====== MATERIAL SHOWN ======
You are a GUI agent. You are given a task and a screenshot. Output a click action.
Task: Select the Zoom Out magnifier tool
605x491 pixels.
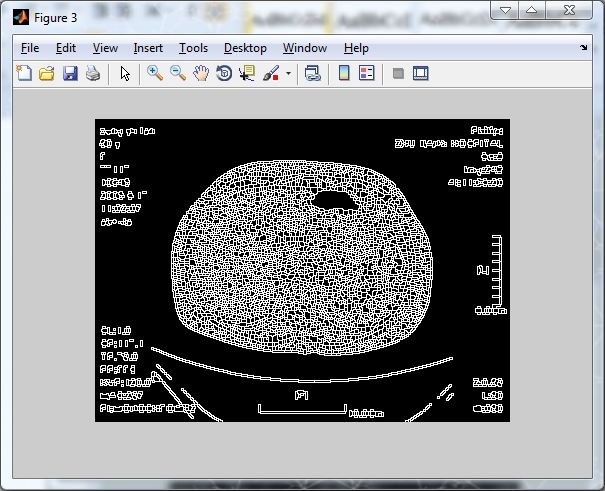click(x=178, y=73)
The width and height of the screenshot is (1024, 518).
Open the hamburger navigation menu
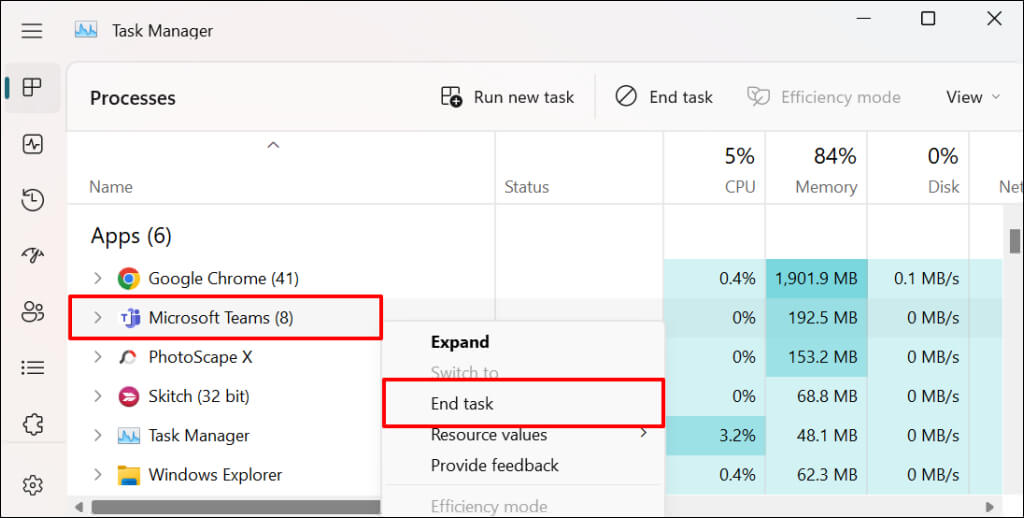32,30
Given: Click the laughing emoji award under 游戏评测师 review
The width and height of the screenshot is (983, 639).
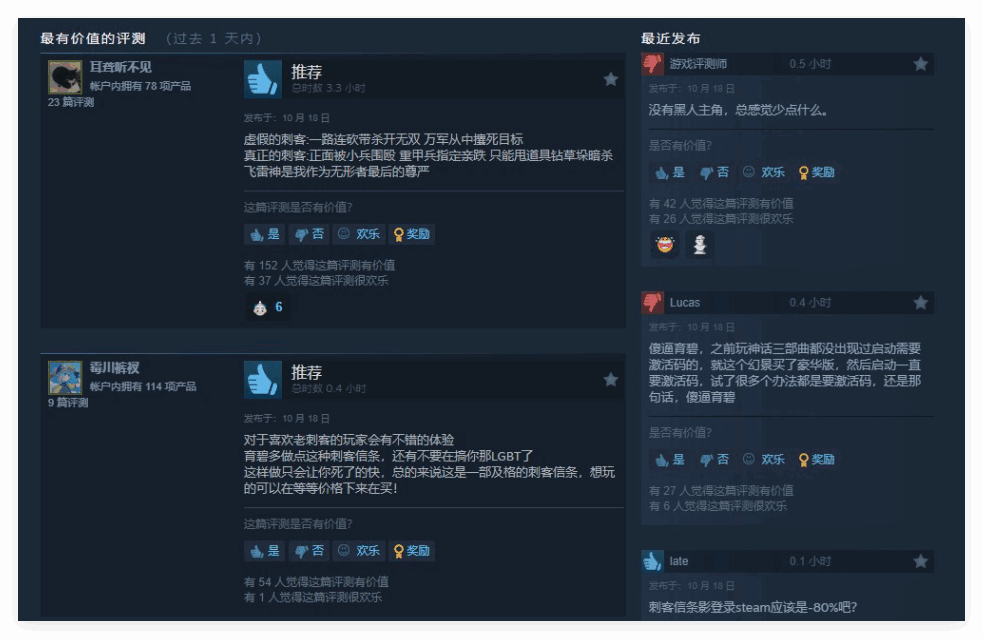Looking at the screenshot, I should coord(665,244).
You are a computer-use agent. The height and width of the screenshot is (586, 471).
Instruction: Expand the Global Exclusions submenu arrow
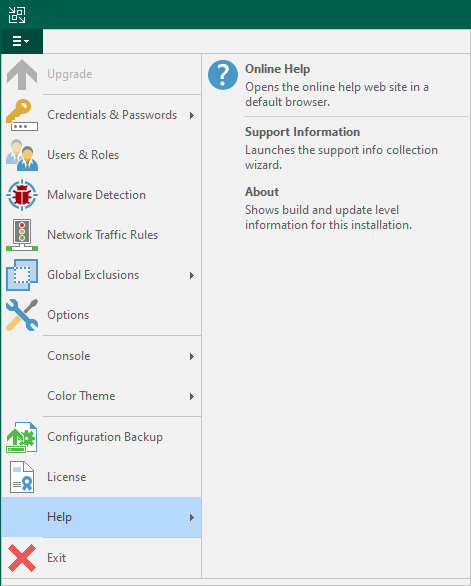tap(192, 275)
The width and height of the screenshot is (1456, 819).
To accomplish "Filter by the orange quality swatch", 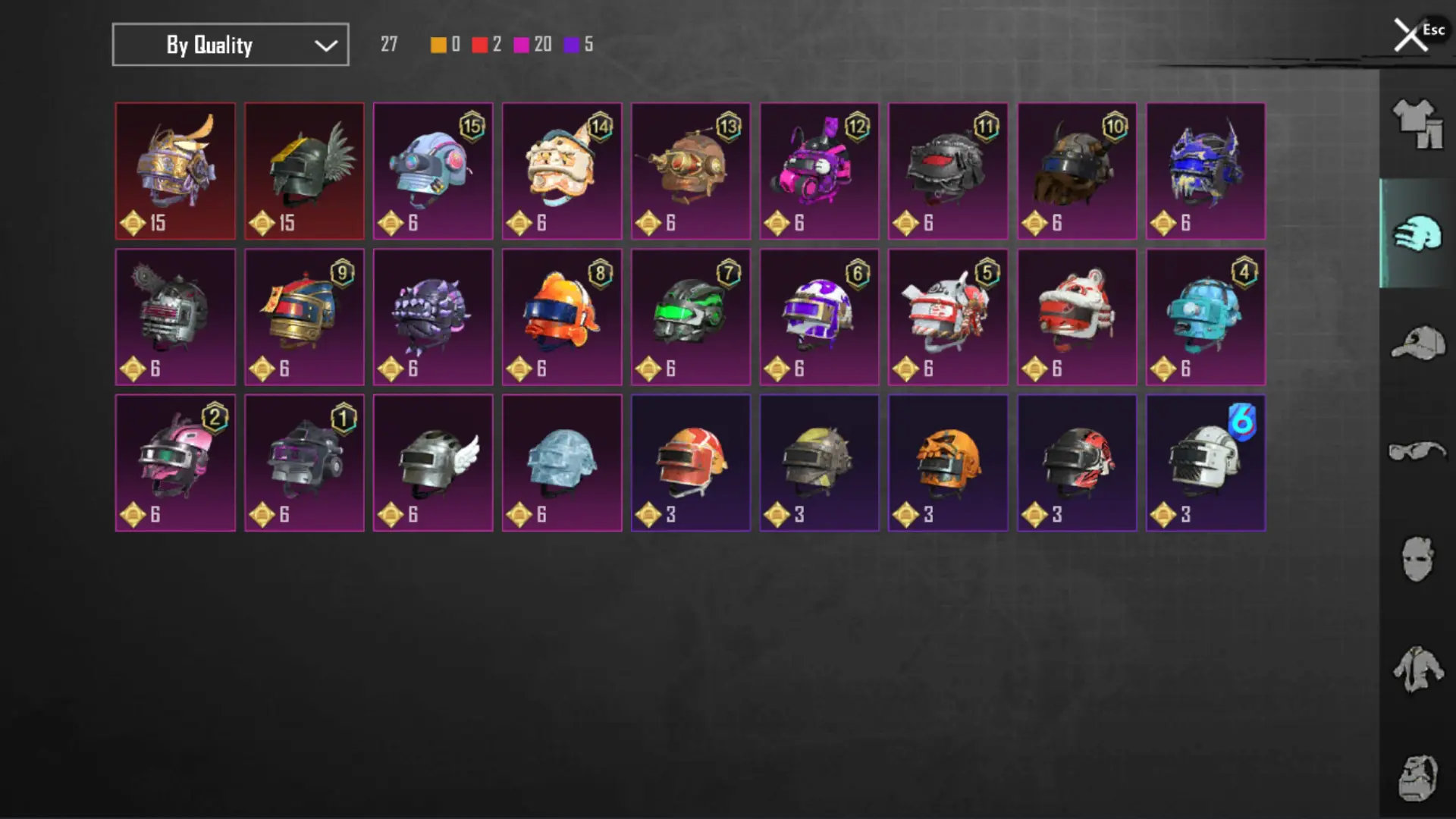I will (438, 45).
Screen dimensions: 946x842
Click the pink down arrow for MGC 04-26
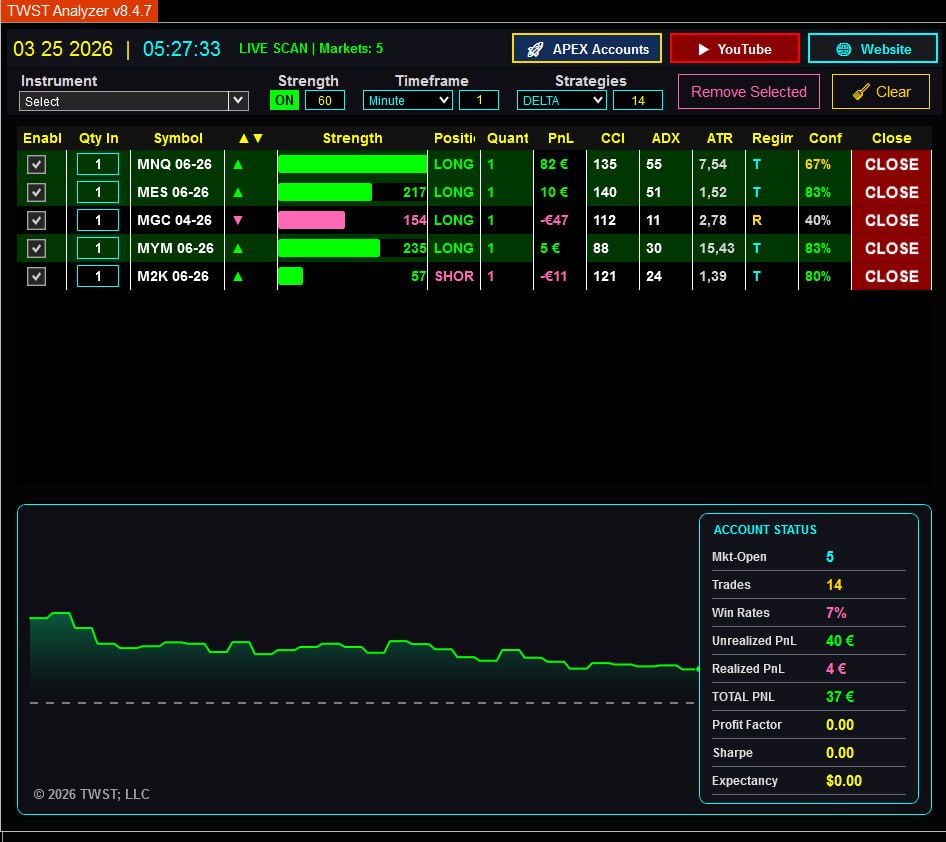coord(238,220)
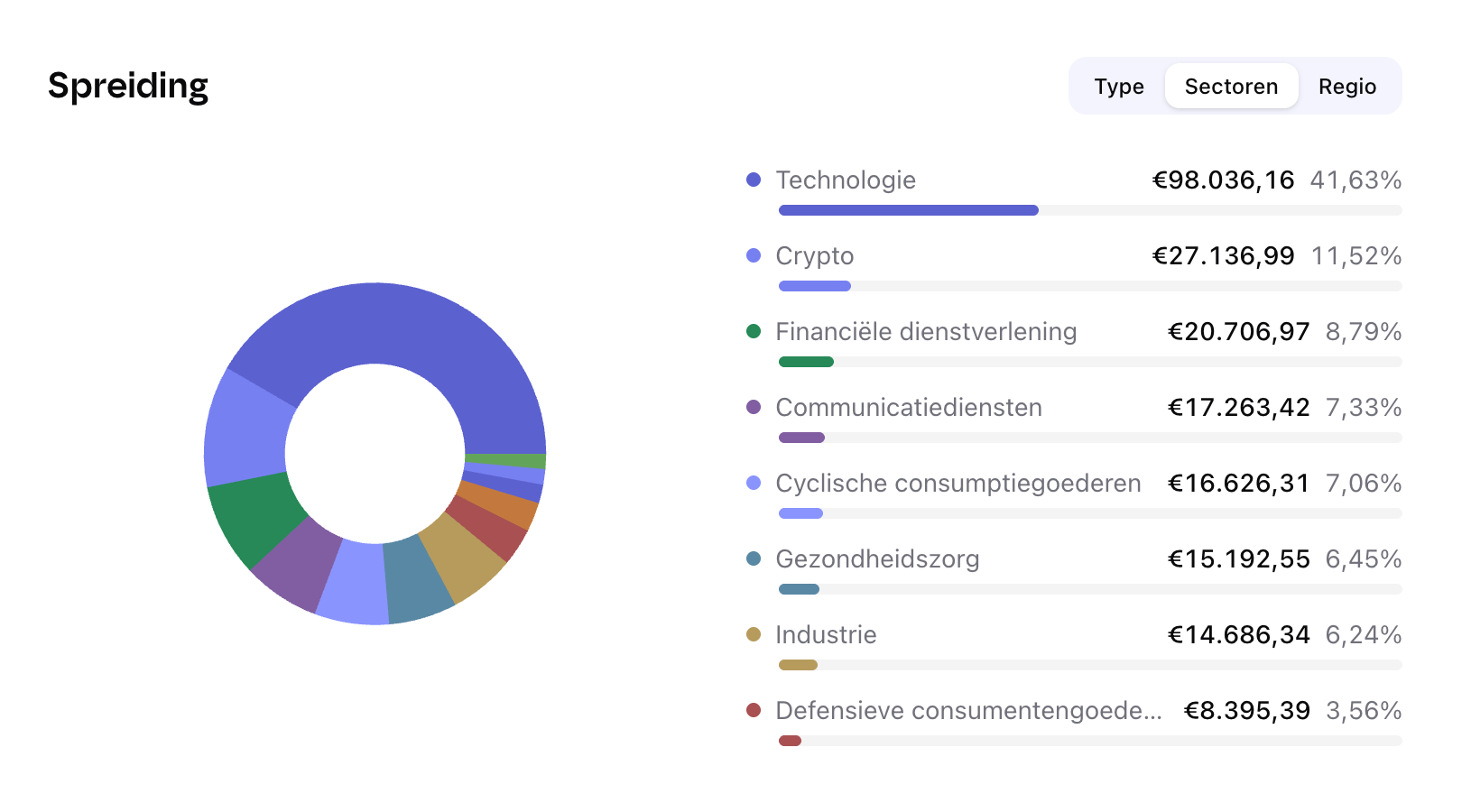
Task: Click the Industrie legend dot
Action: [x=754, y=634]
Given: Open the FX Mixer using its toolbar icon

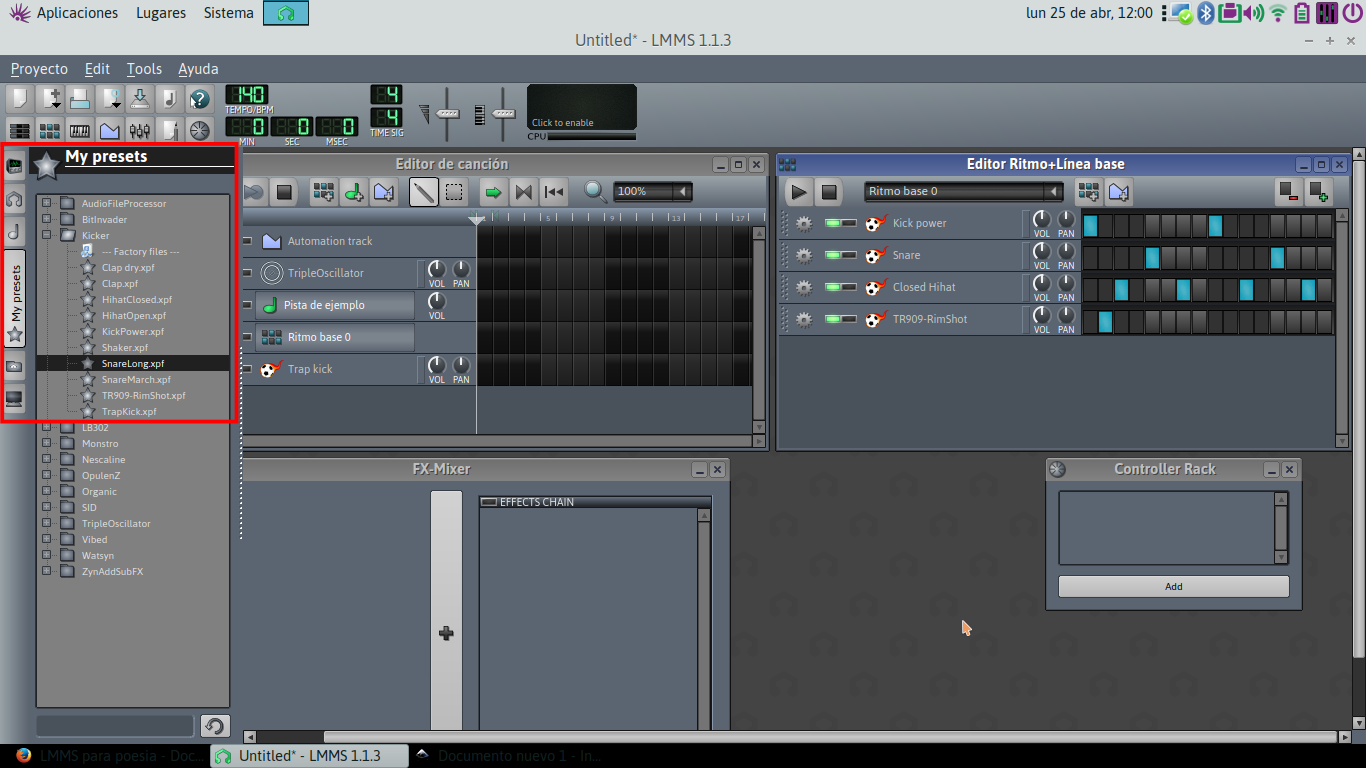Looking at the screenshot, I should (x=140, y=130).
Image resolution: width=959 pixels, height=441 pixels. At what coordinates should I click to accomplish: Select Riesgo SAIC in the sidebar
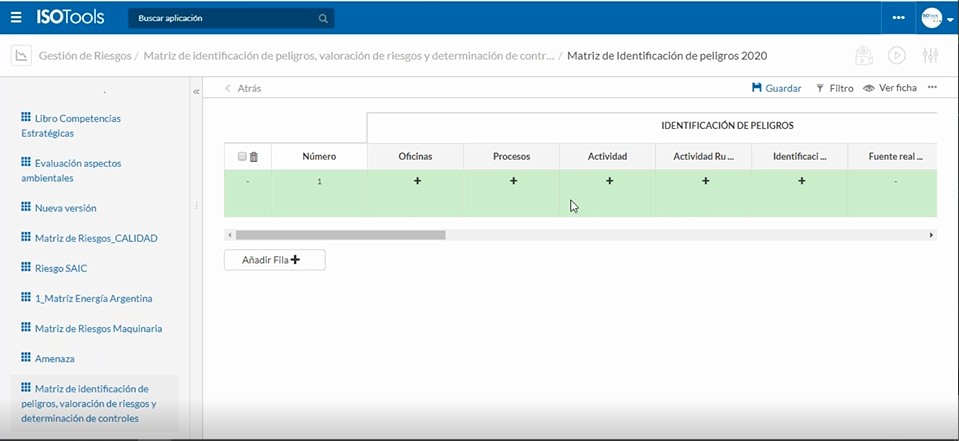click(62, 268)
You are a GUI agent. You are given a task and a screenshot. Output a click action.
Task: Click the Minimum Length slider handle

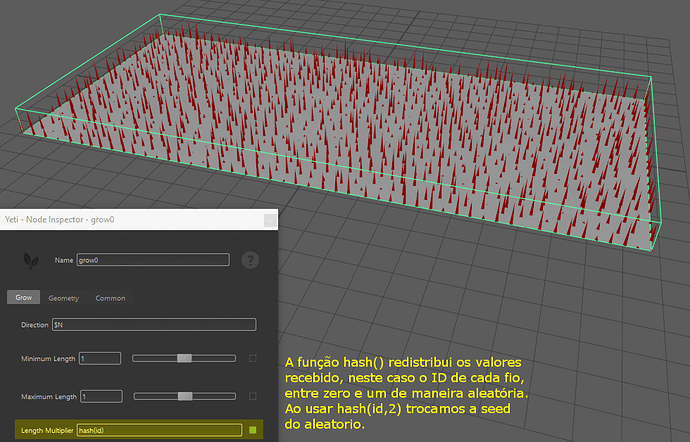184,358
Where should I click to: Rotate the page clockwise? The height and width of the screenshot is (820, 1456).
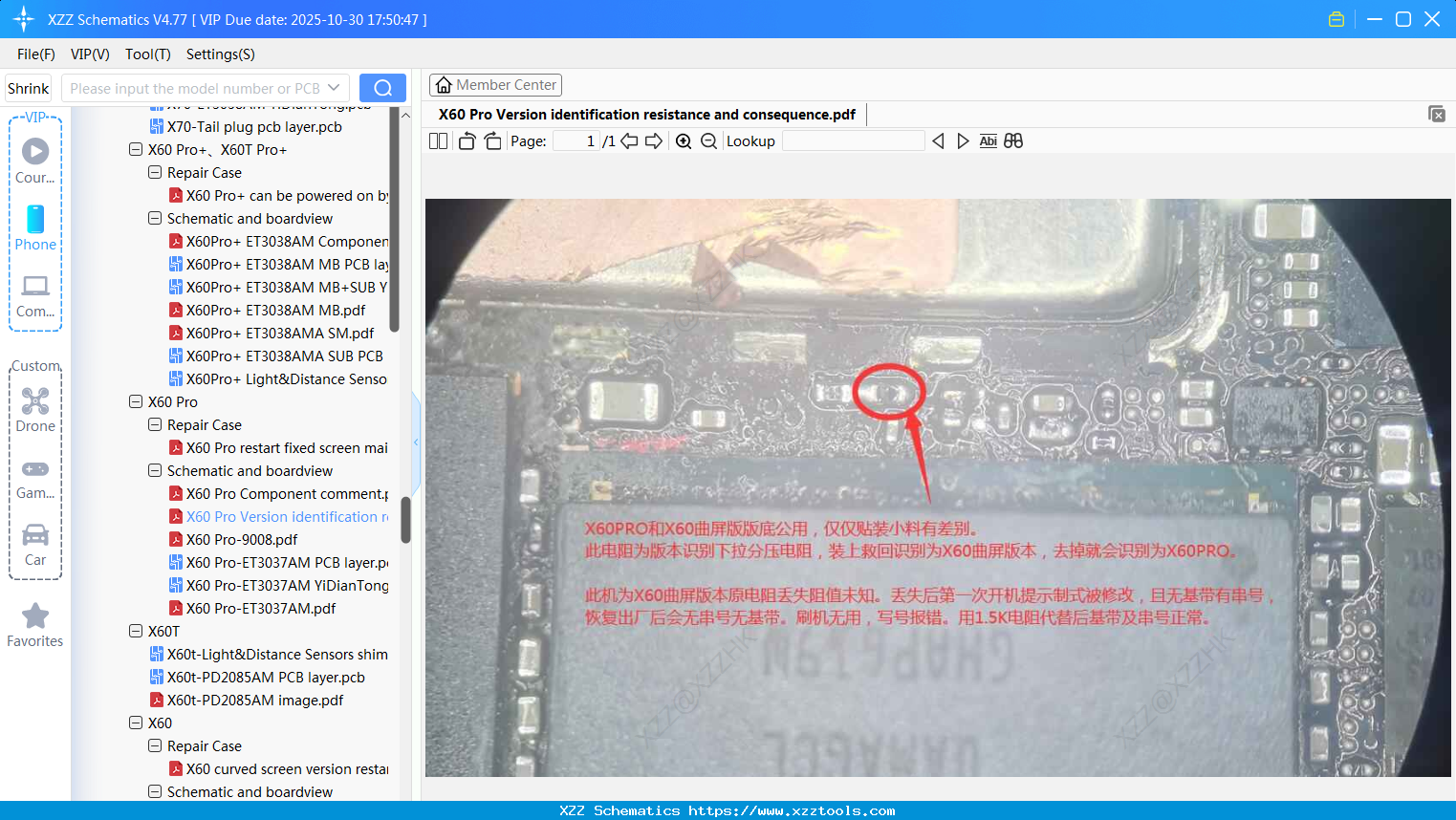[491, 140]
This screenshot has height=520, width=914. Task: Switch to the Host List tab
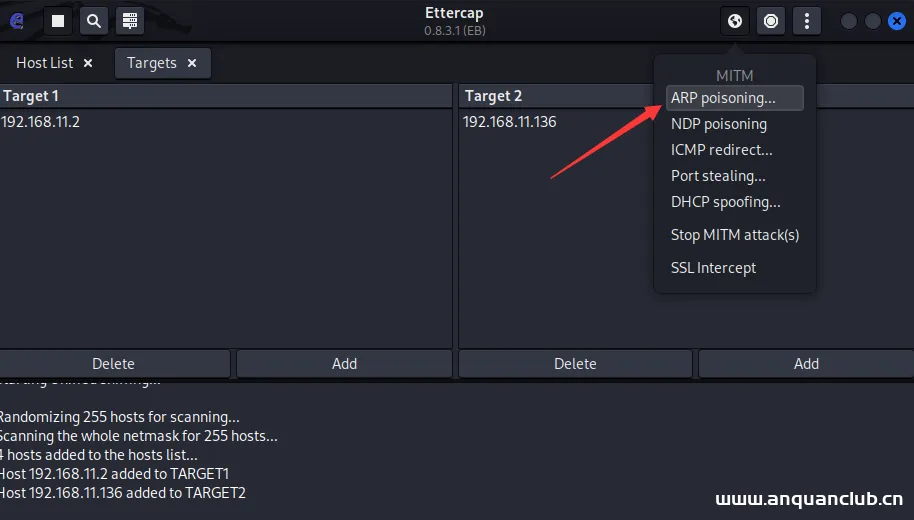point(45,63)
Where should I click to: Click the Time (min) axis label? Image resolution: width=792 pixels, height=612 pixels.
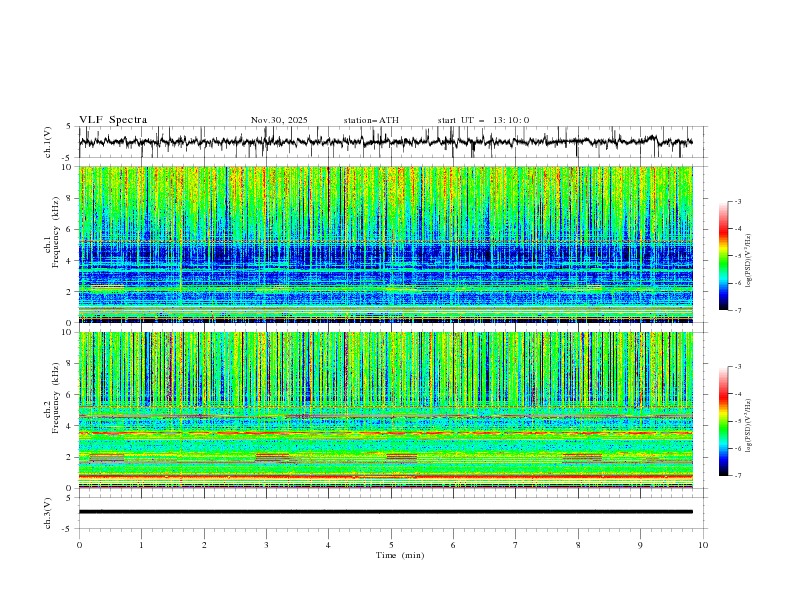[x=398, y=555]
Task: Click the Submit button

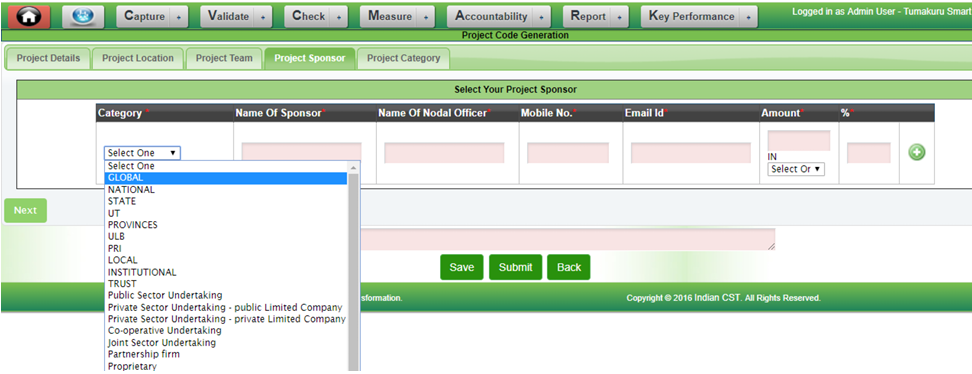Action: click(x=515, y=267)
======
• [PROBLEM TO SOLVE] Please reproduce nothing but the lines from the one containing "Image resolution: width=959" through the closing line of the listing, retyped word for word, pictures excluded.

• [ANSWER BELOW]
Image resolution: width=959 pixels, height=441 pixels. At what coordinates should I click to accomplish: Select Riesgo SAIC in the sidebar
click(62, 268)
You are a GUI agent. You are given a task and a screenshot. Output a click action.
Task: Click the Minimum Length slider handle

184,358
Where should I click to: Rotate the page clockwise? The height and width of the screenshot is (820, 1456).
[491, 140]
This screenshot has height=520, width=914. Task: Switch to the Host List tab
point(45,63)
Where should I click to: Click the Time (min) axis label? Image resolution: width=792 pixels, height=612 pixels.
[x=398, y=555]
Task: Click the Submit button

Action: click(x=515, y=267)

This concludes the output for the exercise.